For a long time I’ve had this nagging annoyance with the way NFP is promoted in Catholic marriage prep. It’s as if our pastors in this country assume that Catholic couples will contracept [Perhaps because about 90% of them do!], and this is the moral way to do it. I realize that a given couple may have serious reasons to restrict childbirth, but shouldn’t we be assuming that most couples don’t have a serious reason?  [Excuse me, what?] We live in America, for crying out loud! [Where, apparently, no one ever has a good reason for delaying a pregnancy!]

I understand that “contracept” in the previous paragraph may be unduly harsh, because NFP doesn’t act against (contra) conception so much as provide a way to avoid conception. Which most Catholic couples, though, wouldn’t have a need to do, right?

Right moron, because Catholic couples never lose their jobs, or their health insurance, or have a death in the family, or get sick, or have their home foreclosed on, or have post-partum depression, or a mental illness, or an addiction, or a special needs-child who overwhelms their mental and physical resources. Right, Catholic couples never have a good reason for delaying a pregnancy.

Hey you over there, just in case you thought you had a good reason to avoid a pregnancy, well, you don’t. Random guy with a keyboard has spoken.

5.

And this gem:

NFP is the practice of deliberately restricting the marital act exclusively to those times when the wife is infertile so as to avoid the conception of a child. NFP is used for the same reasons that people use artificial contraception: to deliberately avoid the conception of a child while carrying out the marital act

According to Mr. Wizard here’s definition of NFP, my daughter shouldn’t exist. Apparently if you practice NFP you can ONLY have intercourse during infertile times, did ya know? So anyone who has in fact, used NFP to conceive a child, you might want to go check and see if your child is a hologram or not, because Mr. Wizard has me concerned.

Apparently being willing to abstain for up to 30 days (or longer) in a cycle, because we’re not ready for another baby yet, is exactly the same thing as if I popped a pill everyday, manipulated my hormones, and jumped my husband whenever I felt like it. Obviously. Jackass.

If it was another part of the cycle right now, I might have actually reached through the computer screen and strangled him just for saying that.

4.

Remember my Hulk reference? Nothing gets me fired up like morons talking about NFP.

On the one hand you have the scoffers who say, “Well, of course NFP doesn’t work, look at that family, they have six kids! No one wants six kids!” while clutching their round pink pill container and box of condoms with a vise-like death grip.

You say you *want* more than two or three children?
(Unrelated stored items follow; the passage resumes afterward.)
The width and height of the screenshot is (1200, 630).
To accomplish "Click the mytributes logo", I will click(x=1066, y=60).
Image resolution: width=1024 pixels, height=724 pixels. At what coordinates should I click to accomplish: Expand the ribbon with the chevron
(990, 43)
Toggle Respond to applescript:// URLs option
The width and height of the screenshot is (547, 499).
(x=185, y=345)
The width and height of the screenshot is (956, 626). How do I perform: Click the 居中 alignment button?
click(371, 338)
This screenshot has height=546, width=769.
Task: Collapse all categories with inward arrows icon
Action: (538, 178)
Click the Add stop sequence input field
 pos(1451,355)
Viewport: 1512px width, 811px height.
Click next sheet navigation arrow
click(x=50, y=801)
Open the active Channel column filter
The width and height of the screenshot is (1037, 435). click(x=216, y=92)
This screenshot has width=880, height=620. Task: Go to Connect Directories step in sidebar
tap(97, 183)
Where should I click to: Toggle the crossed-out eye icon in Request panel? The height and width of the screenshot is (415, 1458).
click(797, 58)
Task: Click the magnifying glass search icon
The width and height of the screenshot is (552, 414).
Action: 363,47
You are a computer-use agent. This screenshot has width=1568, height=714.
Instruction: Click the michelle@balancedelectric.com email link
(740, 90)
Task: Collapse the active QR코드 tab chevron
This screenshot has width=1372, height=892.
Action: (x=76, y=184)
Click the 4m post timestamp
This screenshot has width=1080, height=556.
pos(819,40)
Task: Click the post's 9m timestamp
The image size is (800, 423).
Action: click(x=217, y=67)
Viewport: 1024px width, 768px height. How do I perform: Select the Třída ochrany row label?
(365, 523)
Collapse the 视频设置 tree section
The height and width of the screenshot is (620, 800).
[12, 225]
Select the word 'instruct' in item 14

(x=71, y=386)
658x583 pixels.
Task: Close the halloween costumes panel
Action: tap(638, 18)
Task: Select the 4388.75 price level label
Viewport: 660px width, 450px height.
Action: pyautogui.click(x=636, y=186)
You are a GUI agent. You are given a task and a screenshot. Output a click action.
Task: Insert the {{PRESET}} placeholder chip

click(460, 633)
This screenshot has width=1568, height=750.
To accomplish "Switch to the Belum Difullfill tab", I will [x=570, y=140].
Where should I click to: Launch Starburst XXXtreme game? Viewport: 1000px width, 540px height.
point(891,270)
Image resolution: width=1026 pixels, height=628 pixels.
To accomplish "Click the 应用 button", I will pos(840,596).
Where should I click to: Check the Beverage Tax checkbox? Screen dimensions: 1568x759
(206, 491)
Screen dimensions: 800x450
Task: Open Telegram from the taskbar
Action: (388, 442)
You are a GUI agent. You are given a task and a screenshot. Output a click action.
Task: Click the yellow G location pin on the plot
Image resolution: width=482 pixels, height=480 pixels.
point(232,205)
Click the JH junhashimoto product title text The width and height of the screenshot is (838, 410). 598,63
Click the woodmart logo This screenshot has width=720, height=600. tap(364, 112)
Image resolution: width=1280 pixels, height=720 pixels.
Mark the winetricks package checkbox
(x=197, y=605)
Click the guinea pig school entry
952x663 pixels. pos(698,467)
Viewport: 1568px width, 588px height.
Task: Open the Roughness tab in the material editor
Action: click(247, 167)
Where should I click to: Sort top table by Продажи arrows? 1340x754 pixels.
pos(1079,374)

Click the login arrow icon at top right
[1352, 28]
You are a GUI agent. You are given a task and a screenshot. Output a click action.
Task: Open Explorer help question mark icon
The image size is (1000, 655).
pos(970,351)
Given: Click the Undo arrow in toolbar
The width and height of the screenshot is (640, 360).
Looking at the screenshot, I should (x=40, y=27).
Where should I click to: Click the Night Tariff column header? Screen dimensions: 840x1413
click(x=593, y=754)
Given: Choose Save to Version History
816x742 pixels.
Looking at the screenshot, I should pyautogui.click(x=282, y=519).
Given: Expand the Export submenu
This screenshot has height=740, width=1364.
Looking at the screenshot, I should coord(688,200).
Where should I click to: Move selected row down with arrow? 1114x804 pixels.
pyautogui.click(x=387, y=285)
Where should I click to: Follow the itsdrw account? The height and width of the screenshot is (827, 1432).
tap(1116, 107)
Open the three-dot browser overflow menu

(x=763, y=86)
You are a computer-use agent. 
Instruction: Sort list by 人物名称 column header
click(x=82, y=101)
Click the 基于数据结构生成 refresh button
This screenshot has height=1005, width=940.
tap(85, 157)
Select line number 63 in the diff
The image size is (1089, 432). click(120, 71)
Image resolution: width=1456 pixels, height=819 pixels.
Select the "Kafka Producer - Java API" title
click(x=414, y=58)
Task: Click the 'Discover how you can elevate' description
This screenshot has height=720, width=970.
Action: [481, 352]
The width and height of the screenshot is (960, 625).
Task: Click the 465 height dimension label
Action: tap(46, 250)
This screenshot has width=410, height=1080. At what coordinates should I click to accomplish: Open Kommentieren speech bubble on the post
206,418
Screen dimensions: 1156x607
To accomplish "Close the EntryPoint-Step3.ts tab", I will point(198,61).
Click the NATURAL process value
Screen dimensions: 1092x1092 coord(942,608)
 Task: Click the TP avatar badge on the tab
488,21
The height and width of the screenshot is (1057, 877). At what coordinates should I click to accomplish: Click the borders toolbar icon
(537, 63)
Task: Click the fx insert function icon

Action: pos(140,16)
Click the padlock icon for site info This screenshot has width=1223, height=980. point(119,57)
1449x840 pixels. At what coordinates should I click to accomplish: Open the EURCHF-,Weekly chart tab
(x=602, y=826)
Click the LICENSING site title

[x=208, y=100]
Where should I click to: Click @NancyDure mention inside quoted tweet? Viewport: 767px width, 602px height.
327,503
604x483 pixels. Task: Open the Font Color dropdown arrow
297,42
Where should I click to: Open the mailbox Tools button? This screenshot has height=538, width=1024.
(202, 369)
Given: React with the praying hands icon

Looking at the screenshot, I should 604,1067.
Tosh! No one wants more than two children or three children! They’re thrust upon you by the evil Catholic Church, you poor oppressed fool.

3.

On the other hand, you have the people who like to lambast others for “using NFP”, though they rarely specify if they’re lambasting them for using it to avoid or achieve a pregnancy, as it’s incredibly useful for both.
They trot out comments like the brilliant witticisms above, and let the judgements fall where they may.
“You say you’re in the minority of about 5-10% of Catholics who don’t use contraception?” No matter, you’re not faithful enough.
“You say you’re willing to abstain as long as is necessary in a given cycle because you’re not ready for a (or) another baby right now?” You’re weak and selfish, oh yeah, and you’re probably going to hell. I mean, long periods of abstinence, practiced after prayerful discernment, are basically the same thing as an IUD. Oh yeah, and your skirt is too short.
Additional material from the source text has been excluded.